Saved data entries:

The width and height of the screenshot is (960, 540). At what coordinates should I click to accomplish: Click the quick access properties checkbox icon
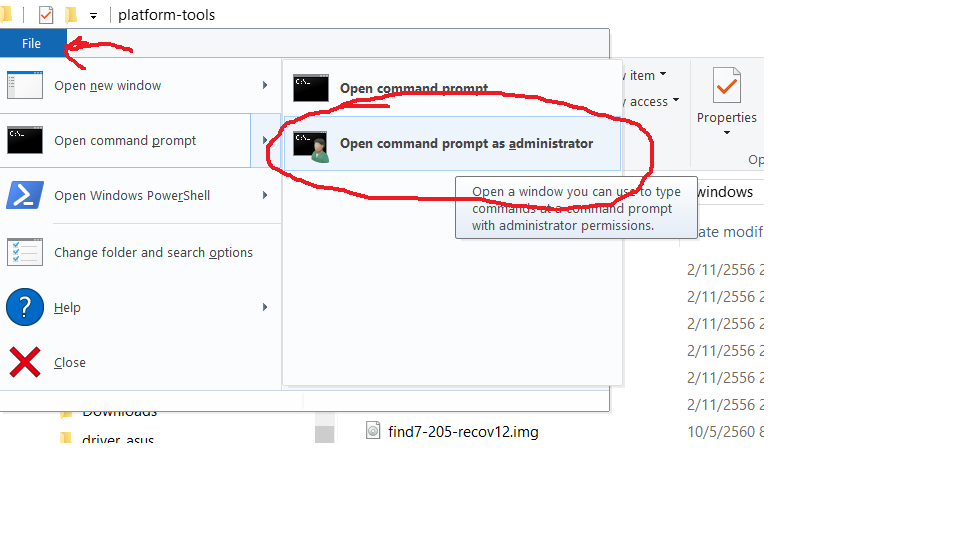(x=46, y=15)
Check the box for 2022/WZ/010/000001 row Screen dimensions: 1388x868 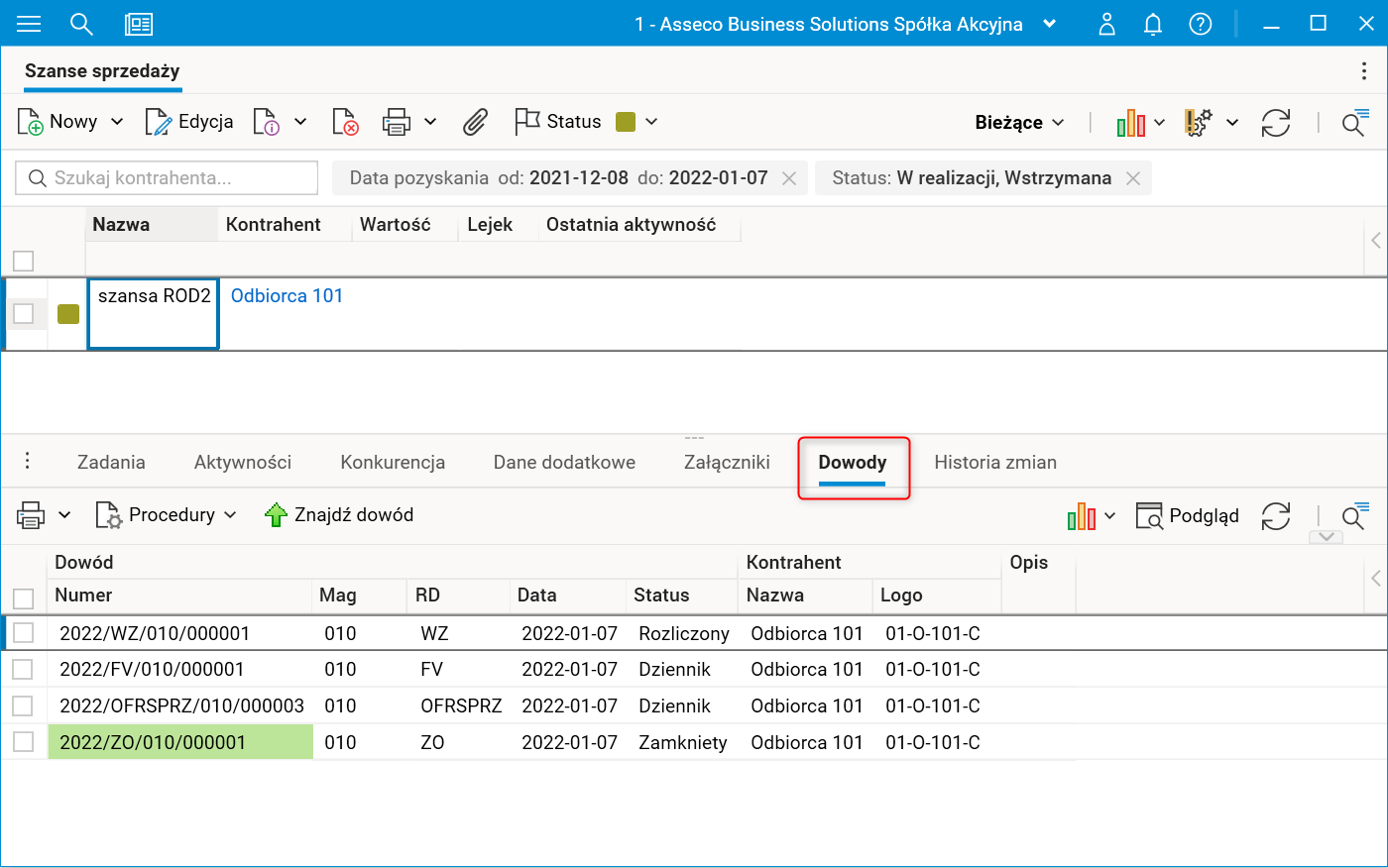tap(24, 633)
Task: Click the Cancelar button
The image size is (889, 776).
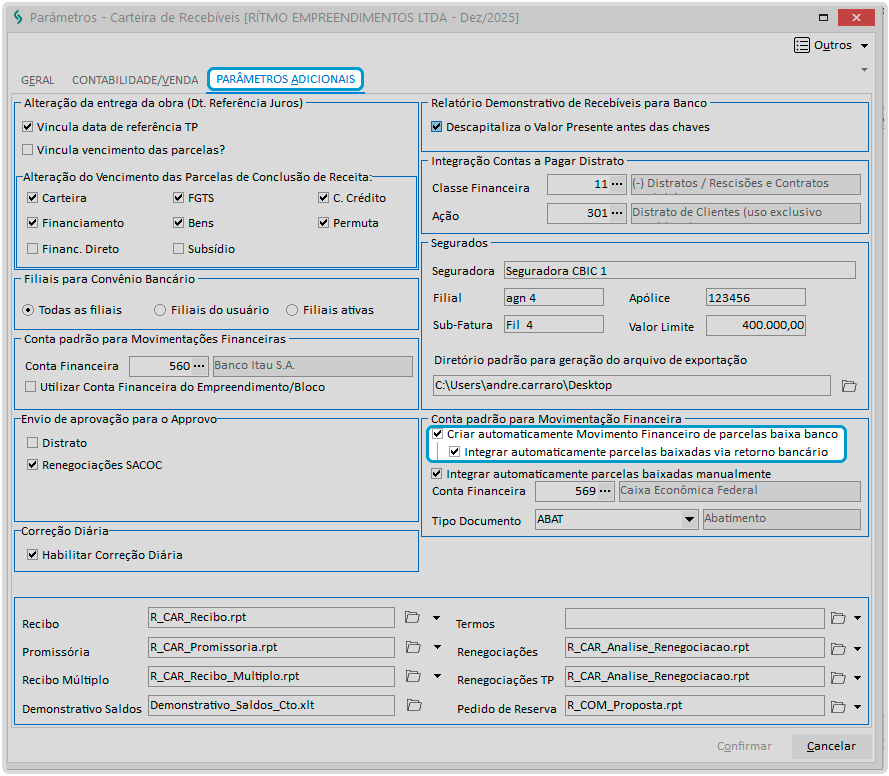Action: pyautogui.click(x=831, y=746)
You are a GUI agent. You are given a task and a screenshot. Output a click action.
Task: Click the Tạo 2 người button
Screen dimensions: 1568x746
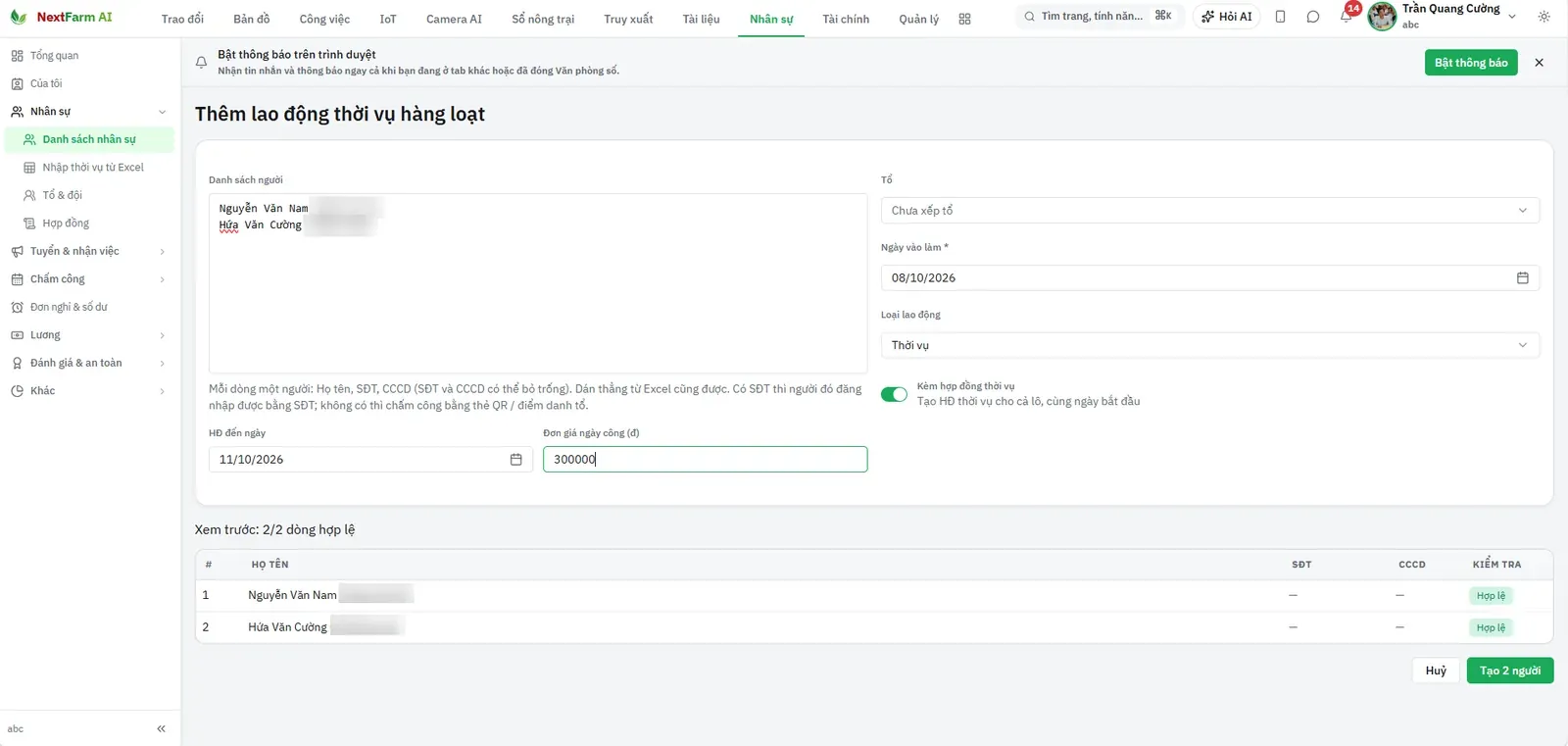click(1509, 671)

→ Your task:
When a line above includes the word "button", please list that line.

→ Expected output:
Task: Click the Cancelar button
Task: Click the Tạo 2 người button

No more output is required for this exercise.